The notation generation means includes:
2. A notation for generating a character string included in the specified character string to display a reading of the character string in a typeface different from other displays is generated. The information processing apparatus according to claim 7.

The notation generation means includes:
2. A notation for generating a display of a character string to be given a reading method included in the specified character string in a color different from that of other displays is generated. The information processing apparatus according to claim 7.

The notation generation means includes:
2. A notation for generating a display of a character string to be given a reading included in the specified character string instead of the character string. Item 8. The information processing device according to any one of Items 7.

A link destination file acquisition method for acquiring the next link destination file from a file acquired from a server on the network,
Analyzing the acquired file and extracting a file name of a next link destination file and a text sentence associated with the link destination file name;
Identifying a character string that can be linked to a link destination from the extracted text sentence;
In order to display the notation for highlighting the specified character string and the difficult-to-read character string included in all or part of the character string, or the character string that requires careful reading Generating a representation of
Registering the specified character string and link destination file name in the management table in association with the link destination file name;
Registering in the speech recognition dictionary to perform speech recognition on the character strings registered in the management table;
Analyzing voice input from a user using the voice recognition dictionary, and performing voice recognition;
Obtaining the corresponding linked file name from the management table based on the recognition result of the voice recognition;
A link destination file acquisition method comprising:

A link destination file acquisition program that acquires the next link destination file from a file acquired from a server on the network,
Computer
Character string extraction means for analyzing the acquired file and extracting the file name of the next link destination file and the text sentence associated with the link destination file name;
A character string specifying means for specifying a character string capable of associating a link destination from the extracted text sentence;
In order to display the notation for highlighting the specified character string and the difficult-to-read character string included in all or part of the character string, or the character string that requires careful reading A notation generating means for generating
A management table for registering the identified character string and link destination file name in association with the link destination file name;
Dictionary registration means for registering in the speech recognition dictionary to perform speech recognition on the character strings registered in the management table;
A voice recognition unit that analyzes voice input from a user using the voice recognition dictionary and performs voice recognition;
A link destination file acquisition program for functioning as a link destination file name acquisition unit that acquires the corresponding link destination file name from the management table based on a recognition result of the voice recognition unit.

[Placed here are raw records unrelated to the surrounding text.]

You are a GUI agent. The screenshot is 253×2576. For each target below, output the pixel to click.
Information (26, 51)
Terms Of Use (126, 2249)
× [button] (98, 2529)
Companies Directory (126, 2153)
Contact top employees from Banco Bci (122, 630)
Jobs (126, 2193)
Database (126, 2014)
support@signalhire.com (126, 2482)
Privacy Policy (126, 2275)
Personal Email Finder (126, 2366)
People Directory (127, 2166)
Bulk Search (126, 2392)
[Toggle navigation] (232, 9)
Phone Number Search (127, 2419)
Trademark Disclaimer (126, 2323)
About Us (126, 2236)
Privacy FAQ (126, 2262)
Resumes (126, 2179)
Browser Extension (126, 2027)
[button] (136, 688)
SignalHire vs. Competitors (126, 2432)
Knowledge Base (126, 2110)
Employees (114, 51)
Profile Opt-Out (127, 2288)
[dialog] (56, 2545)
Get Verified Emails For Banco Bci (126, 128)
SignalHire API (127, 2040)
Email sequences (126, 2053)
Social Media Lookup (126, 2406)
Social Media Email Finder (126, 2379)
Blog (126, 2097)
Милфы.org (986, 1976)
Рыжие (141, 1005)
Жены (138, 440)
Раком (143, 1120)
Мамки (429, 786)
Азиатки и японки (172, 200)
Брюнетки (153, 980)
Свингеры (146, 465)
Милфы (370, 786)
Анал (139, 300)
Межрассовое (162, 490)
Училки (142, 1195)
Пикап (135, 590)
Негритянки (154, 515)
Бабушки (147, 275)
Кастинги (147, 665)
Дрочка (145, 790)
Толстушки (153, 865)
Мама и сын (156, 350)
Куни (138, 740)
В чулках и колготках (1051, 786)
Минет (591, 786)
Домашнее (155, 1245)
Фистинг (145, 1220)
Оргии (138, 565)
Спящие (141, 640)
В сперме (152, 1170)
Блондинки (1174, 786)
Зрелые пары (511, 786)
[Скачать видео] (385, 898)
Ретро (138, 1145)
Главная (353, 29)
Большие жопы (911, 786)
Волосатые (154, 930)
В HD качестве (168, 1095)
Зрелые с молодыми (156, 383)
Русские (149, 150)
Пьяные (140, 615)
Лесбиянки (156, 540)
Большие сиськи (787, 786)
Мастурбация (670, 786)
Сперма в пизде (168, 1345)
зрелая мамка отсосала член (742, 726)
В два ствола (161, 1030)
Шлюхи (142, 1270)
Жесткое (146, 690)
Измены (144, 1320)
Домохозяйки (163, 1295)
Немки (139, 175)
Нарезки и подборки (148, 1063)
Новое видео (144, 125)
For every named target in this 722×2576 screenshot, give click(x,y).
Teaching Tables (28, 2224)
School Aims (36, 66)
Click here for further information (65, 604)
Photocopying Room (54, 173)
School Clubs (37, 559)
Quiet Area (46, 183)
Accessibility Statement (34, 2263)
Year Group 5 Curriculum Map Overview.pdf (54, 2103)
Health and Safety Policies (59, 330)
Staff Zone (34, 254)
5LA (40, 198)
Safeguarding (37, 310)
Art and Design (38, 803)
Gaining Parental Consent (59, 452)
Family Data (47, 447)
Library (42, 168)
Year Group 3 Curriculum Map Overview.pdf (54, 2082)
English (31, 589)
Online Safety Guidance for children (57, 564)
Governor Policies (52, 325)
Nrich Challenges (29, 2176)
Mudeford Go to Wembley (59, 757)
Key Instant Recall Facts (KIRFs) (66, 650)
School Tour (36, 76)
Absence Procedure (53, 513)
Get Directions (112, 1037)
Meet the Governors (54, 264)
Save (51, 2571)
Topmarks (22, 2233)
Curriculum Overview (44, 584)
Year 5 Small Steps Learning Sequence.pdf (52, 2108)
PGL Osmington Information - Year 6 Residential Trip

A computer-readable recording medium on which the linked file acquisition program according to claim 13 is recorded.

An information processing device that acquires the next link destination file by voice instructions for a character string that can be associated with the next link destination file included in the file acquired from the server on the network. There,
Means for extracting a character string that needs to be displayed from a character string that can be associated with the next linked file;
Means for writing the reading to the extracted character string, or means for replacing the extracted character string with reading of the character string;
An information processing apparatus.